Personal information
- Full name: Garrett Evan James Caldwell
- Date of birth: 6 November 1973 (age 51)
- Place of birth: Princeton, New Jersey, United States
- Height: 1.88 m (6 ft 2 in)
- Position(s): Goalkeeper

College career
- Years: Team / Apps / (Gls)
- Princeton Tigers

Senior career*
- Years: Team / Apps / (Gls)
- 1992: Winnipeg Fury / 4 / (0)
- 1995–1998: Colchester United / 6 / (0)
- Toronto Supra
- Total:  / 6 / (0)

International career
- 1992: Canada U20 / 5 / (0)
- 1994: Canada U23 / 5 / (0)

= Garrett Caldwell =

American-born Canadian soccer player

Garrett Evan James Caldwell (born 6 November 1973) is an American-born Canadian former soccer player who played as a goalkeeper in the Football League for Colchester United.

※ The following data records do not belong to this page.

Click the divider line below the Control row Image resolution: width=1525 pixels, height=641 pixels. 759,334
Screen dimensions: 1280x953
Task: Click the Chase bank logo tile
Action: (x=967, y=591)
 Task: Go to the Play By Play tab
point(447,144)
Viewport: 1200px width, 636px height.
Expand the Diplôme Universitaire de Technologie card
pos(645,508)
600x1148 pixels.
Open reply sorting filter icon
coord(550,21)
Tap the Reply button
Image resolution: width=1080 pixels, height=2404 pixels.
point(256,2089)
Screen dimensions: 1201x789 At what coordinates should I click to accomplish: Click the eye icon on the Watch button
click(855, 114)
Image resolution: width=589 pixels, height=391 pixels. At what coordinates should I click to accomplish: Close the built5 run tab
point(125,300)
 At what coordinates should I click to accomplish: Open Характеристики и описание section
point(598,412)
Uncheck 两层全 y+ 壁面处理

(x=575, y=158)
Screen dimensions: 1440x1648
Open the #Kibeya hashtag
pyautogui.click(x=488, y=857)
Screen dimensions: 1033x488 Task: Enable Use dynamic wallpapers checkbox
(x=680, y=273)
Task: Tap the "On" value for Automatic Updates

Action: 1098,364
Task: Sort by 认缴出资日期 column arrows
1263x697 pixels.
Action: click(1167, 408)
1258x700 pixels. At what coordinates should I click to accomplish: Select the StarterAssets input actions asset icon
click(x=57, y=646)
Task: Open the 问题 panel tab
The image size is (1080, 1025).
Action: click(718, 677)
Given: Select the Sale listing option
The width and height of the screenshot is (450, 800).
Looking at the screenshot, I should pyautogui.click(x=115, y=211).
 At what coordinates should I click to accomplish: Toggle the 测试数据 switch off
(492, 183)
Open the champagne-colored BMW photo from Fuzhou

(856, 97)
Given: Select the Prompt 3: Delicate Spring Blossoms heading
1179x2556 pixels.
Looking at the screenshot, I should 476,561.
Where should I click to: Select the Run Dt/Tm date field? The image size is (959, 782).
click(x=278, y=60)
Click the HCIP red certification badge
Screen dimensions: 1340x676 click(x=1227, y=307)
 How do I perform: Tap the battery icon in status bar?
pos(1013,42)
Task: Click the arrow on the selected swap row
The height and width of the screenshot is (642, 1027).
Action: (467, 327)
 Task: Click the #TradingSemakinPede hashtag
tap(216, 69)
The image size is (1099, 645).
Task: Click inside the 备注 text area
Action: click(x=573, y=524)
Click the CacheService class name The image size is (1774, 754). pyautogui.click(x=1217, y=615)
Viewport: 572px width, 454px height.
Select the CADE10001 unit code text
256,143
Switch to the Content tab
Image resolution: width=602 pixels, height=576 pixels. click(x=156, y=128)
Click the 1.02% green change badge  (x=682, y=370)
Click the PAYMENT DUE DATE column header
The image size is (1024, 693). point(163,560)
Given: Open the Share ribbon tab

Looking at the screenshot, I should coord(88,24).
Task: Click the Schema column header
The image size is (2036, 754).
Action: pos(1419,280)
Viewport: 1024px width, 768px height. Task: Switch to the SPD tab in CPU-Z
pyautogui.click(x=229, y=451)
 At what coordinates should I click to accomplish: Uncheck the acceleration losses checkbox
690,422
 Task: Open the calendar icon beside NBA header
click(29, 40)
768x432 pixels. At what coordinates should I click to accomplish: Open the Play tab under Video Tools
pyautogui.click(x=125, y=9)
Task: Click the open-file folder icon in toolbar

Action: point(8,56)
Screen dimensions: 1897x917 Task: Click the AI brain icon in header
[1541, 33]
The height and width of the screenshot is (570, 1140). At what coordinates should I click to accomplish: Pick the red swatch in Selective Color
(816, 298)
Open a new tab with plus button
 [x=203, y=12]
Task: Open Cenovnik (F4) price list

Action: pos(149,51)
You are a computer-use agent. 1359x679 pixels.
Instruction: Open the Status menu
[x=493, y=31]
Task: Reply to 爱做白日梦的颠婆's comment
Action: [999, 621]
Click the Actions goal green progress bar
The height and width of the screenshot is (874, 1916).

He represented Canada at under-20 and under-23 levels.

==Club career==

Born in Princeton, New Jersey, Caldwell attended University of British Columbia, playing for the men's soccer team, British Columbian Tigers. He also played for Canadian Soccer League team Winnipeg Fury.

Caldwell moved to England in 1995 to play for Football League club Colchester United. He made six first-team appearances for the U's between 1995 and 1998, making his debut in a Football League Trophy defeat to Swindon Town on 8 November 1995.

Caldwell left Colchester in 1998, returning to Canada to join up with Toronto Supra.

==International career==

At the age of 18, Caldwell was a member of the Canada under-20 team that finished in third place at the 1992 CONCACAF U-20 Tournament which was held in Canada. He played five games for the under-20s in 1992, also featuring in the Paolo Valenti Trophy held in Italy.

Caldwell was later selected in the Canada under-23 team, featuring in the 1995 Pan American Games qualifying rounds and totalling another five appearances during the year. He was a member of the 1996 Olympic qualifying team, although he failed to make an appearance.